The problem.
Copy out the part of the records that starts with the line containing "This screenshot has" and ends with the line containing "(x=1329, y=41)", including both of those lines, and leave out the pictures.

Supplied records.

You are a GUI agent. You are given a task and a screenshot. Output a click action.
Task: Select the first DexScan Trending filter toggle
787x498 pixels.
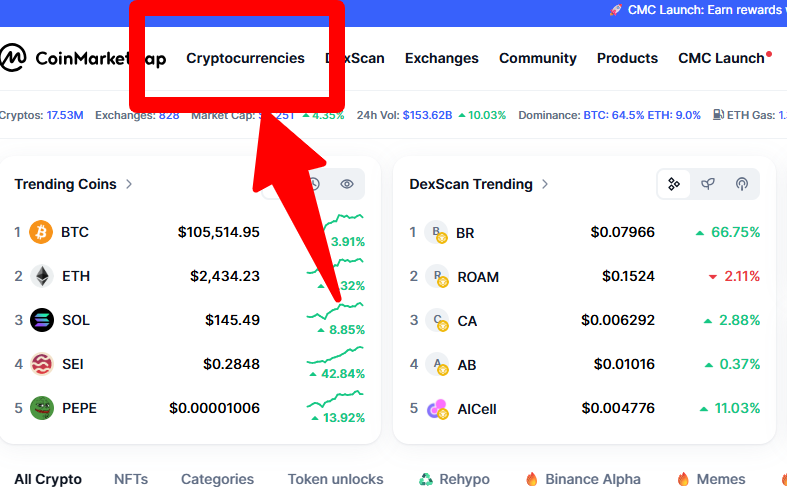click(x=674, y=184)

---

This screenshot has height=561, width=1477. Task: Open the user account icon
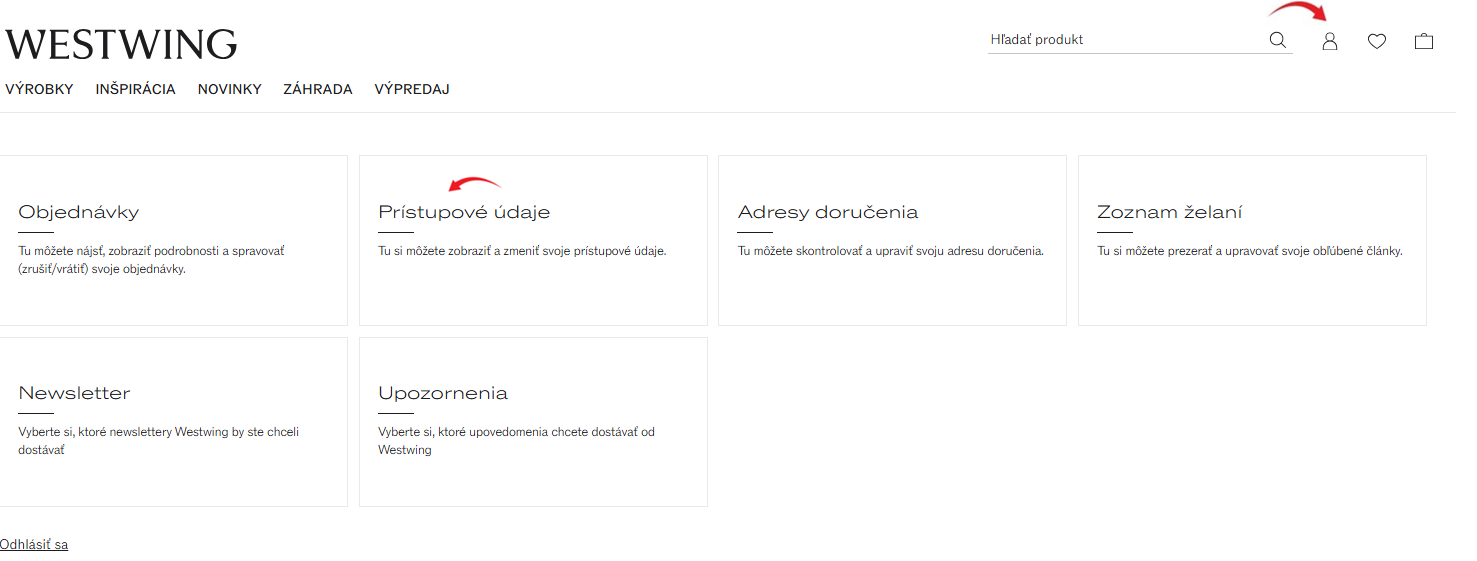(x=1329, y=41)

Answer for this exercise.
This screenshot has height=561, width=1477. Task: Open the user account icon
(x=1329, y=41)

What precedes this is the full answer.